The Acura TL is an excellent car, and duly impressed my family when I chauffeured them to a Father's Day dinner. The TL manages to blend impeccable comfort with enthusiastic performance. One moment, the TL is a subdued large sedan with a comfy ride, gentle transmission shifts, and slick styling. The next it's a snarling sports sedan, with prodigious acceleration from its V-6, tight steering, and a transmission that's eager to jump between ratios.
TLs equipped with the Technology Package have an ELS/Panasonic 440-watt, ten-speaker surround-sound system. It was developed with input from sound engineer Elliot Scheiner, who's won six Grammy awards. I have won zero Grammys, but I think the ELS system is one of the best car-audio setups I've ever heard. From the deep bass of Tiesto, to the crisp vocals of Lauryn Hill, to string arrangements by Mark Ronson, every track I played from my iPod sounded fantastic.
Jake Holmes, Associate Web Editor
Wow, what a difference a transmission can make. I feel that the six-speed automatic better suits the TL than does the six-speed manual we tested a few weeks ago. The TL is not as athletic as some of its competition (the Volvo S60 and the BMW 3 Series immediately come to mind), so the automatic seems more appropriate.
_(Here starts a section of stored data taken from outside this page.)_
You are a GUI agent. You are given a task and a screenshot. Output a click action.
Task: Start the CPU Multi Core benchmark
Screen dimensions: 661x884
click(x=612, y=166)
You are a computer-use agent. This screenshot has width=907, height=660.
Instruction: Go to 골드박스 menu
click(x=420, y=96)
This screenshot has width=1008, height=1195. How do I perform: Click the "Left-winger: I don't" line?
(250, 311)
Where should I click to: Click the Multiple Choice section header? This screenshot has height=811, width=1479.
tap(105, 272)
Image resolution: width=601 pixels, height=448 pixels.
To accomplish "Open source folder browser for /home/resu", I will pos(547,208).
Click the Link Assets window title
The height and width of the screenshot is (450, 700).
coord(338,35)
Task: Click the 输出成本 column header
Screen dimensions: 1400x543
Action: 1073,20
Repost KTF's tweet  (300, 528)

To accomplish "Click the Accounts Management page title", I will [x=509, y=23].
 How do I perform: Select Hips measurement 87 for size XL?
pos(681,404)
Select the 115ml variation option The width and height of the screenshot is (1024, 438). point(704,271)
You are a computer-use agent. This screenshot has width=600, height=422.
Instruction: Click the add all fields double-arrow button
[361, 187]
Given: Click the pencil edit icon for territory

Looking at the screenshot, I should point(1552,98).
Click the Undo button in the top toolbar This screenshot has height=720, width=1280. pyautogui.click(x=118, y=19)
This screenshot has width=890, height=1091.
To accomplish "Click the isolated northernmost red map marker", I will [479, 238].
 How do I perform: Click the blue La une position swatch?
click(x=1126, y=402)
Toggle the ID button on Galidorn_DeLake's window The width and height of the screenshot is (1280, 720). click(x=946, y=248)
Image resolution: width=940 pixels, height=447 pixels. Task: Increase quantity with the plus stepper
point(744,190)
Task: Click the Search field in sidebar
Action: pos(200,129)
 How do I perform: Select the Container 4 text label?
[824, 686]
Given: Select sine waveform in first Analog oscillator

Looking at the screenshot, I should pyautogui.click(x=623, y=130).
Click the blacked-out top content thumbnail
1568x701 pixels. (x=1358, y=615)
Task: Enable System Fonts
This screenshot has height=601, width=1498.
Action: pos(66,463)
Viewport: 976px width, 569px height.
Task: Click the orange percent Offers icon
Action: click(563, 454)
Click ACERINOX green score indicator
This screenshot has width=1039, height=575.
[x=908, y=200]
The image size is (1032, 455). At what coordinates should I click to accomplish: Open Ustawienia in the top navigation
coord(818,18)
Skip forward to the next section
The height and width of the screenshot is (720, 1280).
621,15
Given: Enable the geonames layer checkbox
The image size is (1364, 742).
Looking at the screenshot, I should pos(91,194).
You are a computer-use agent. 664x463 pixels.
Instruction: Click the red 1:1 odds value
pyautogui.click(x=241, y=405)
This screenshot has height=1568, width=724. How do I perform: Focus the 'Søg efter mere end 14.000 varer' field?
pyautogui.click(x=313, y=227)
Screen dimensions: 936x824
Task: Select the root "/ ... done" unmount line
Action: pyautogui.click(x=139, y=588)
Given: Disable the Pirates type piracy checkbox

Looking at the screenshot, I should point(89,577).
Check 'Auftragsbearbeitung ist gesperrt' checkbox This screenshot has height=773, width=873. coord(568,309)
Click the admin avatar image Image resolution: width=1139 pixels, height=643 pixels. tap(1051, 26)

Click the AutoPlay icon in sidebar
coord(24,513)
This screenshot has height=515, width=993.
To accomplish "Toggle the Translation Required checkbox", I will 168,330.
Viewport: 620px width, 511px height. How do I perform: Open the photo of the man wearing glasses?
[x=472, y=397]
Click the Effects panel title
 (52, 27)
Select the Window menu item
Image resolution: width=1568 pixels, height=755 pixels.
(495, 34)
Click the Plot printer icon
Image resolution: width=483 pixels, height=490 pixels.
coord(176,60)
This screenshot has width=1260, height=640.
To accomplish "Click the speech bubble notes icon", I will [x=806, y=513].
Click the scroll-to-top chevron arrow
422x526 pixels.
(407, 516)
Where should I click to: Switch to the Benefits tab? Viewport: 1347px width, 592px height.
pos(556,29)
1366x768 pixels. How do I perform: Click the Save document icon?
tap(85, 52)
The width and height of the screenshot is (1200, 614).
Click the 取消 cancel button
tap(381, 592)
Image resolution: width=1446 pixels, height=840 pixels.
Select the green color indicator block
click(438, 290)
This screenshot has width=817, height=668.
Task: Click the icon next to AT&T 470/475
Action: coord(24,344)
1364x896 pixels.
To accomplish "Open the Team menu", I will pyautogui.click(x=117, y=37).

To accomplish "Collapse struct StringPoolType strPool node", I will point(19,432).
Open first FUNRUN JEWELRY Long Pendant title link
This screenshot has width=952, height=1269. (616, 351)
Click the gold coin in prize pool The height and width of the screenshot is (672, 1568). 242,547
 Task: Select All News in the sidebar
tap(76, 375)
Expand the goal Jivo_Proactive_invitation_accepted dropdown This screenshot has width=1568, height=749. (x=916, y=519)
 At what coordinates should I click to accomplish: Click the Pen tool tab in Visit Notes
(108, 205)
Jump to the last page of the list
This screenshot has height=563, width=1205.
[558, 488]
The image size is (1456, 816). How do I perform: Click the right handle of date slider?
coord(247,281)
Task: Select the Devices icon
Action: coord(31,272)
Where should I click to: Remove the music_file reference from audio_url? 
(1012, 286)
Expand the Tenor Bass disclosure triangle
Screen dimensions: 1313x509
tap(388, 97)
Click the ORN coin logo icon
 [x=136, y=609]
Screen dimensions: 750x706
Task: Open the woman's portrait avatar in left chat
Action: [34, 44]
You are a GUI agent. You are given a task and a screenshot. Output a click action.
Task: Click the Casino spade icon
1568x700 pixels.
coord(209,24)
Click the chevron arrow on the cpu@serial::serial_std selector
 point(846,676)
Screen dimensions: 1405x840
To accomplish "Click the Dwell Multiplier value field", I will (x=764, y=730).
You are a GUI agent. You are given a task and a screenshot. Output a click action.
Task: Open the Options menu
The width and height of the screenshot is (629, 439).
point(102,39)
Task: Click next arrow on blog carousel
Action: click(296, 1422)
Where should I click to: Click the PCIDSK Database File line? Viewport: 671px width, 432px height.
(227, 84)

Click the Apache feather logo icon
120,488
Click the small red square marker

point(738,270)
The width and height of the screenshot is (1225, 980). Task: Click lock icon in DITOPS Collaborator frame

This is really a car for those looking for a sporty sedan, not a true sports sedan.
Compared to the old five-speed automatic, the new six-speed makes the most of the TL's great 3.7-liter V-6. It provides smoother shifts, slightly better fuel economy, and a better arrangement of ratios that help keep the engine within its power band. Along with the more-refined schnoz, it competes the package to make the TL the luxury sedan Acura has wanted it to be. In many ways, it is a more sporting alternative to the Lexus ES350, which is one of that brand's top sellers.
Donny Nordlicht, Associate Web Editor
The automatic transmission really changes the character of the Acura TL. It's still a fine-driving, comfortable, feature-filled luxury sedan, but the automatic TL SH-AWD to me seems average, whereas the six-speed-manual car that we had a few weeks ago felt inspiring, invigorating, and special. The Advance package (as tested here), though, isn't available with a stick shift and brings neat features like nineteen-inch wheels, blind-spot monitors, and cooled seats, which were fantastic in the 95-degree weather.